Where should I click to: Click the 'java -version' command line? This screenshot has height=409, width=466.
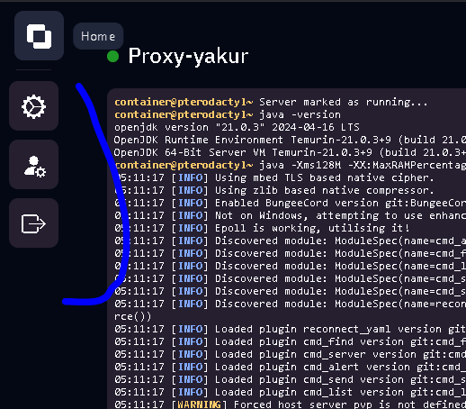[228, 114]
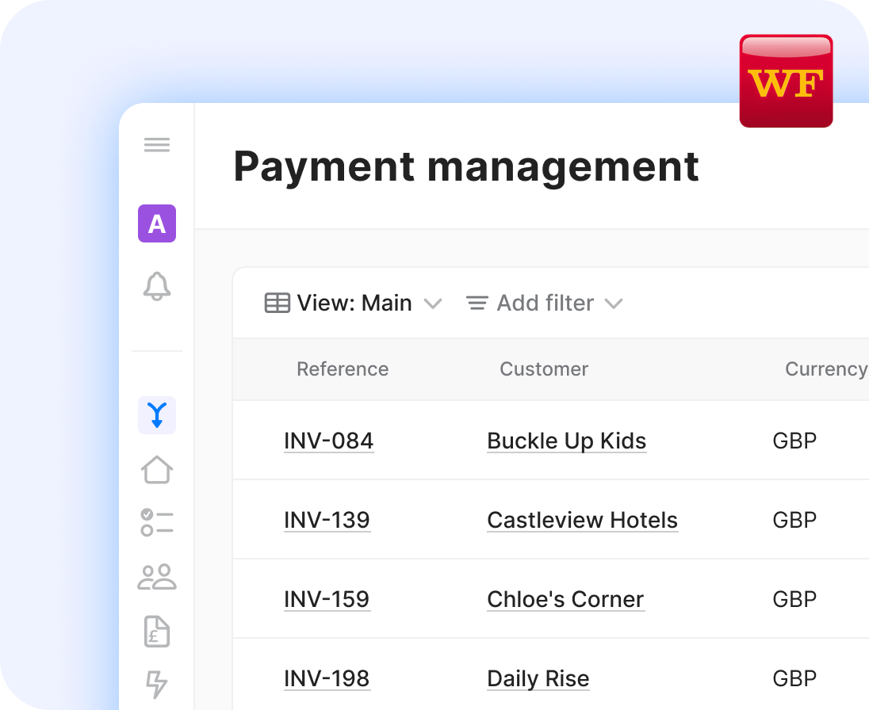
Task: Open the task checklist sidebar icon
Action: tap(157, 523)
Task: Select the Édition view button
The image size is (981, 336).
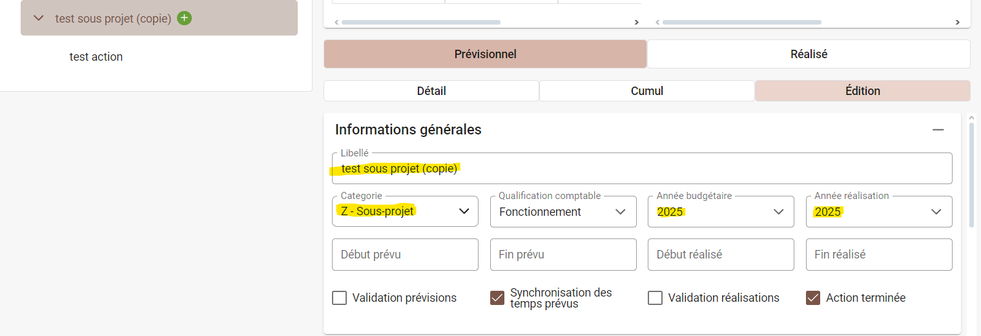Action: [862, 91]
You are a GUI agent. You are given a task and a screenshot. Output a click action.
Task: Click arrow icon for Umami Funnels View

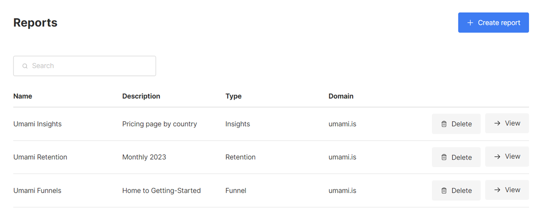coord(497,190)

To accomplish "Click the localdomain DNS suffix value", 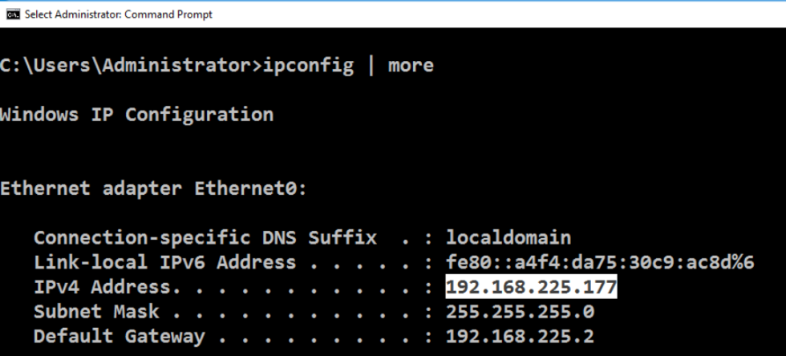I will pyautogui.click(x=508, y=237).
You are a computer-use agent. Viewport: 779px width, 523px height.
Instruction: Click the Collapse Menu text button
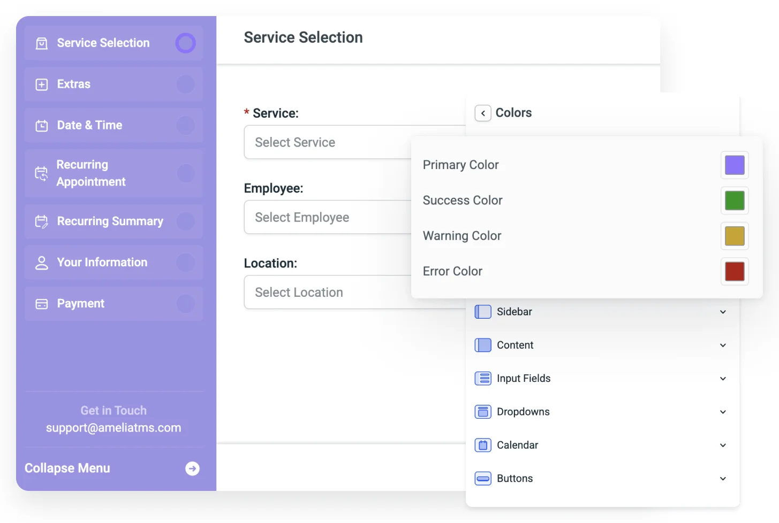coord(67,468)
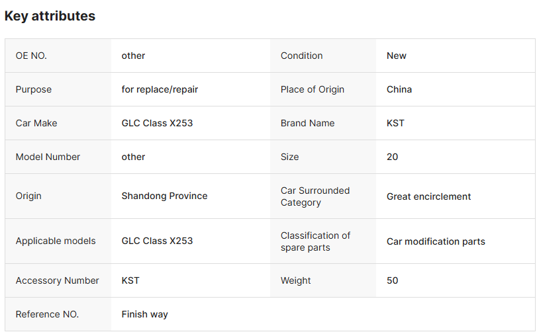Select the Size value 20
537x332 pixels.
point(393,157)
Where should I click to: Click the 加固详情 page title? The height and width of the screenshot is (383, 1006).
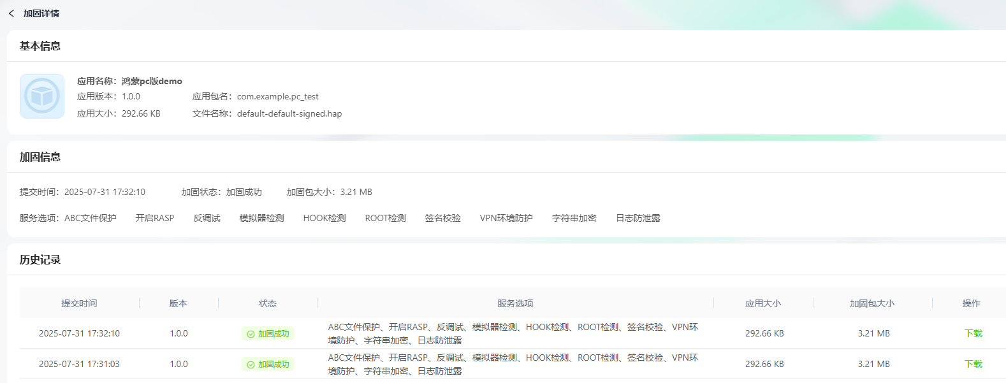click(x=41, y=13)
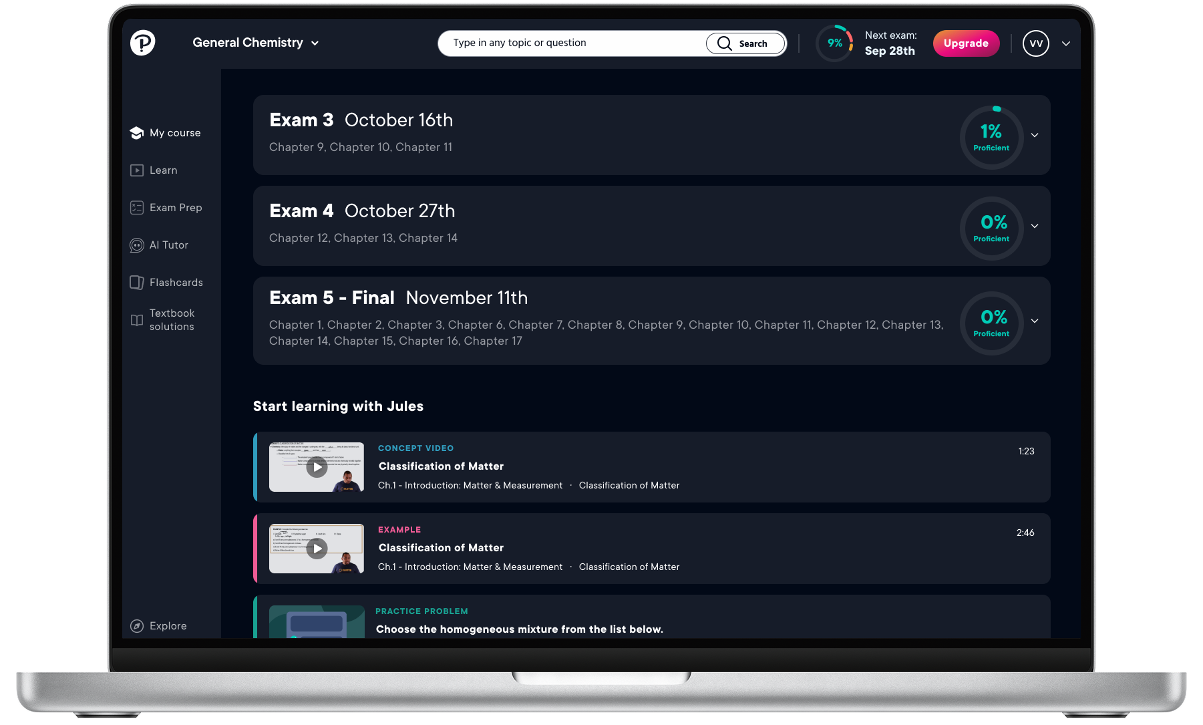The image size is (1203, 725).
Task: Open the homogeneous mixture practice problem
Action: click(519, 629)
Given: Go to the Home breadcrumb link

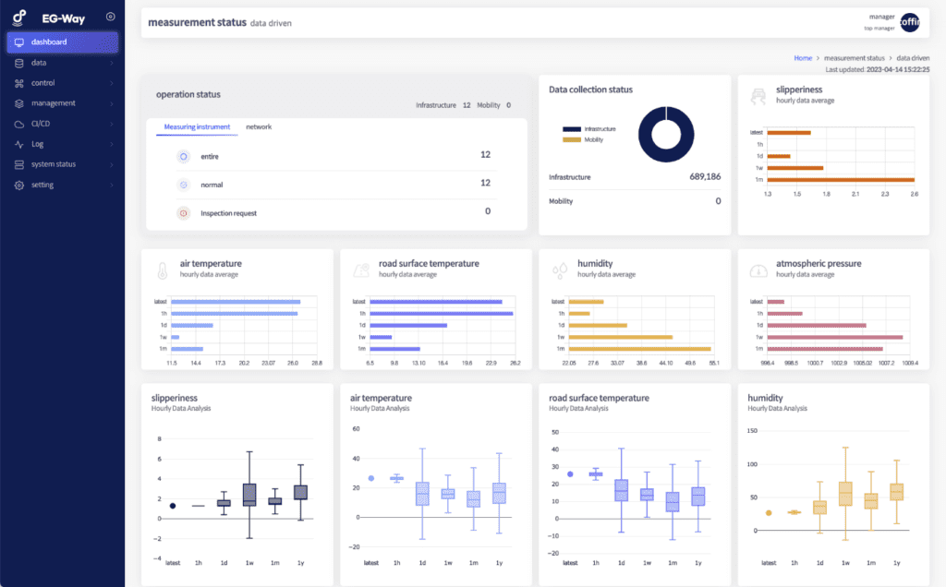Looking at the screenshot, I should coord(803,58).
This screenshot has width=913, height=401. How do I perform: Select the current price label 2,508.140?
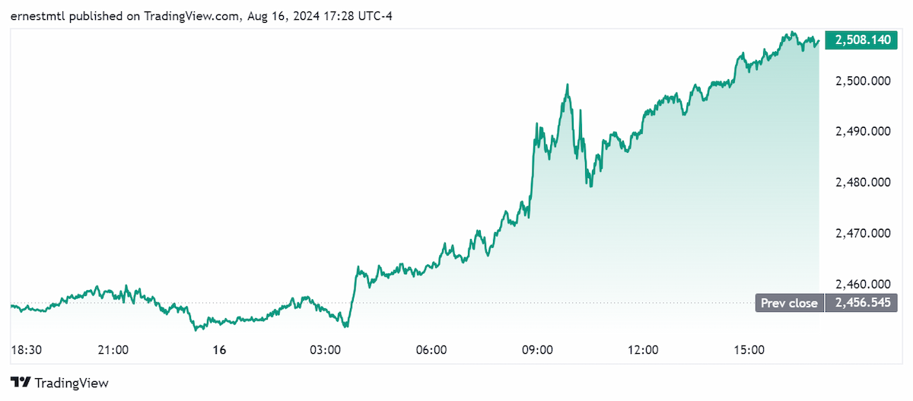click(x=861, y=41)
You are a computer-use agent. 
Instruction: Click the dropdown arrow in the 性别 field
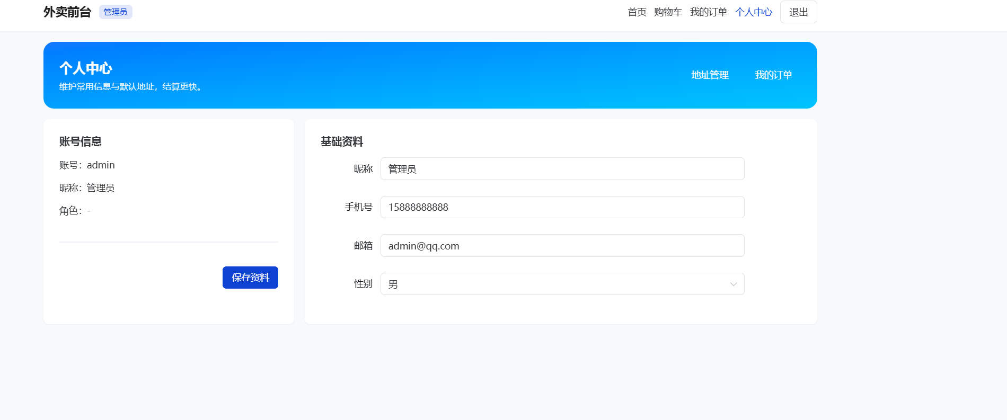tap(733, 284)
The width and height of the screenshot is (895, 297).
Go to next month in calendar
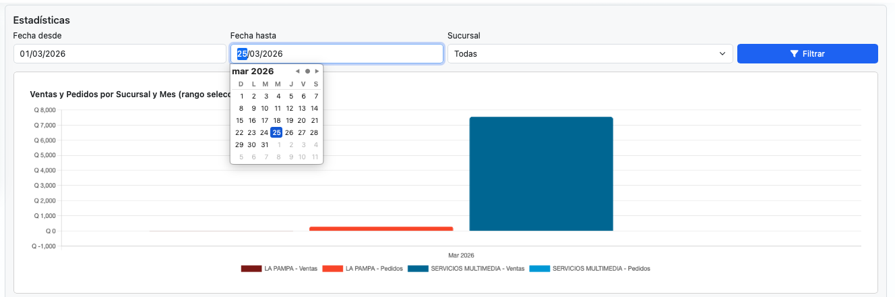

---

- **REQUEST**
Update the material from the line with "Given: Go to the Home breadcrumb link" up to and including the end of the records, replacing "calendar" with "date picker" and changing nothing else. Leave the pictures out of your answer.

- **TASK ANSWER**
Given: Go to the Home breadcrumb link

Looking at the screenshot, I should coord(803,58).
This screenshot has width=913, height=401. How do I perform: Select the current price label 2,508.140?
click(x=861, y=41)
You are a computer-use agent. 
Instruction: Click the dropdown arrow in the 性别 field
tap(733, 284)
The width and height of the screenshot is (895, 297).
Go to next month in date picker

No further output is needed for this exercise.